== Исходный отрывок ==
╭──
Желая обеспечить им с Идой будущее, Александр отправил своего друга Проспера Мериме к Ремюза, министру внутренних дел, с предложением, чтобы тот заказал Дюма комедию, предназначенную для Французского театра, и пообещал, что на этот раз чтение перед художественным советом будет «простой формальностью» и пьесу начнут репетировать уже через неделю после того, как она будет принята. Ремюза принял условия, письменно подтвердил обещание и, мало того, еще и велел выплатить автору аванс в шесть тысяч франков. Александр воспрянул духом: ликовать, конечно, пока еще рано, но можно по крайней мере свободно вздохнуть. Теперь вроде бы не оставалось препятствий для отъезда во Флоренцию. Но Ида не переставала что-то подсчитывать, выскребать последние крохи и тревожиться. Заботясь о том, чтобы совершенно ее успокоить и избавить от мыслей о нищете в будущем, Александр подписал «генеральную доверенность» на имя Жака Доманжа, «обладателя его авторских прав», поручив ему наилучшим образом защищать интересы писателя во время его отсутствия.
╰──
== Выдержка из данных ==
╭──
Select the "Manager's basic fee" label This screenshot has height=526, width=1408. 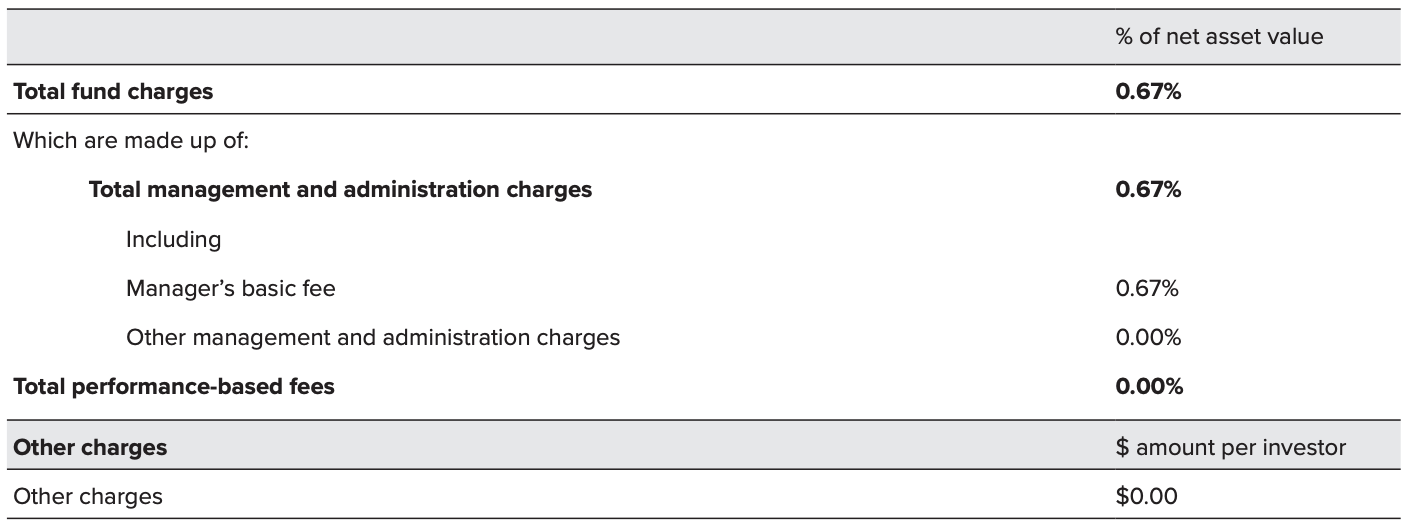(231, 289)
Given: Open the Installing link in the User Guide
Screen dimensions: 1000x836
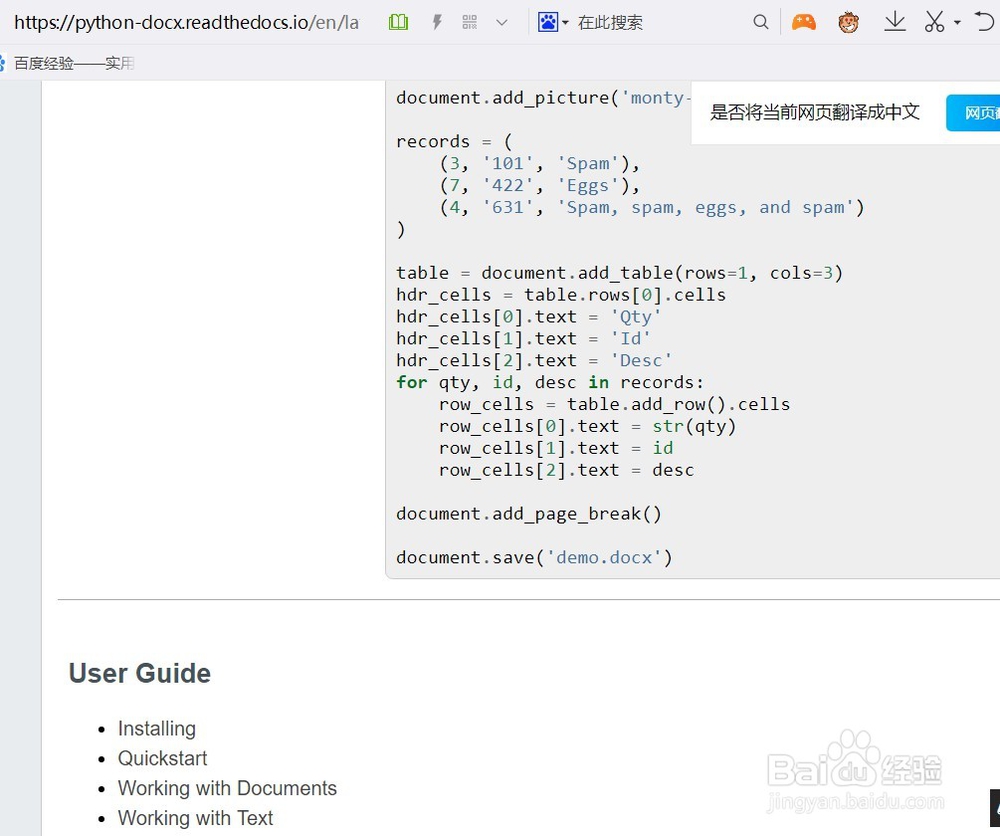Looking at the screenshot, I should [x=156, y=728].
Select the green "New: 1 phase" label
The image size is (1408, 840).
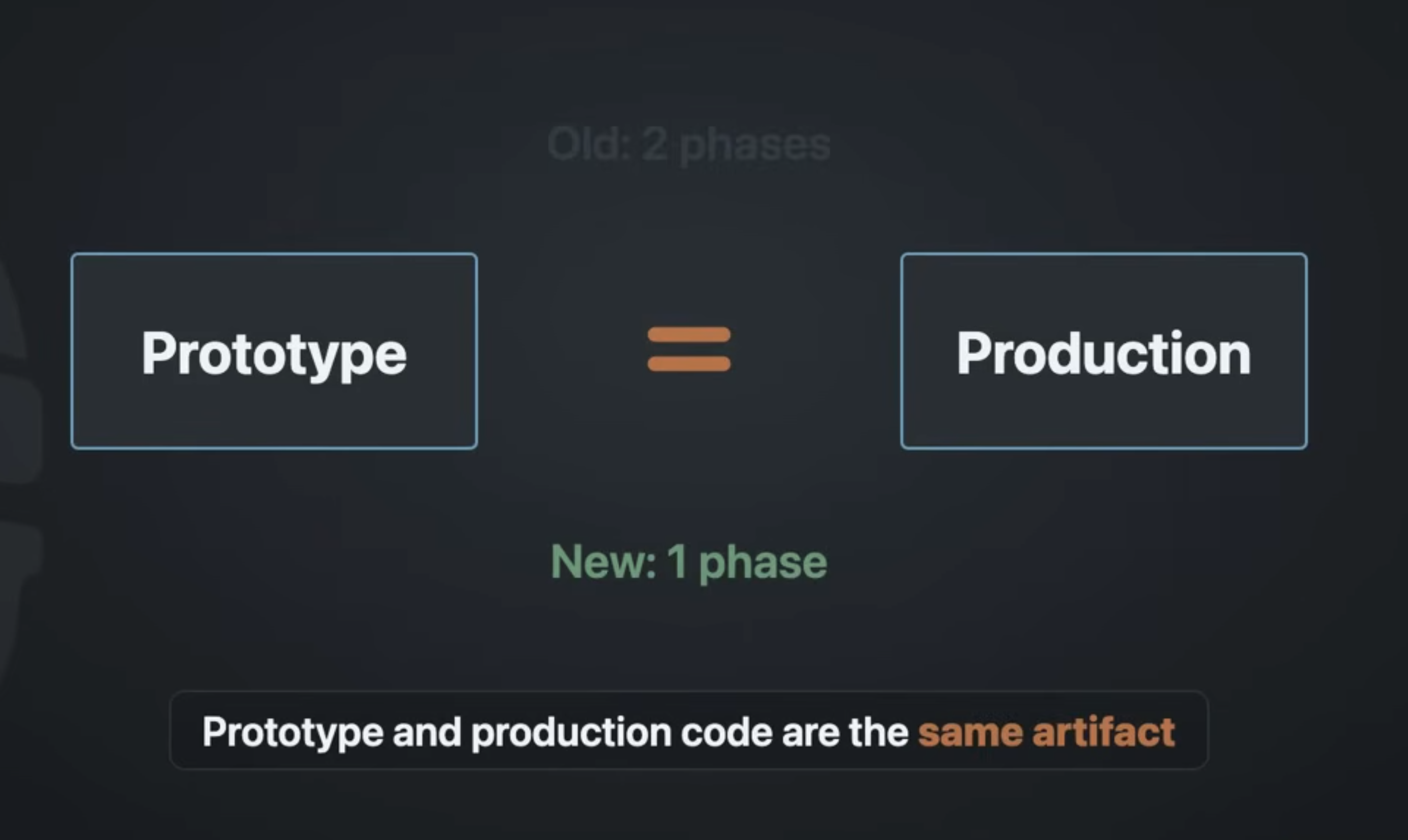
╰──
== Задание ==
Ответьте по отрывку о Дюма на три вопроса, давая каждый ответ на отдельной строке с той же пометкой.
(a) Кого Александр отправил к министру внутренних дел Ремюза?
(b) Какой аванс Ремюза велел выплатить автору?
(c) На чье имя Александр подписал «генеральную доверенность»?
Строки — самостоятельный материал, с отрывком они не связаны.

== Правильный ответ ==
(a) Своего друга Проспера Мериме.
(b) Шесть тысяч франков.
(c) На имя Жака Доманжа.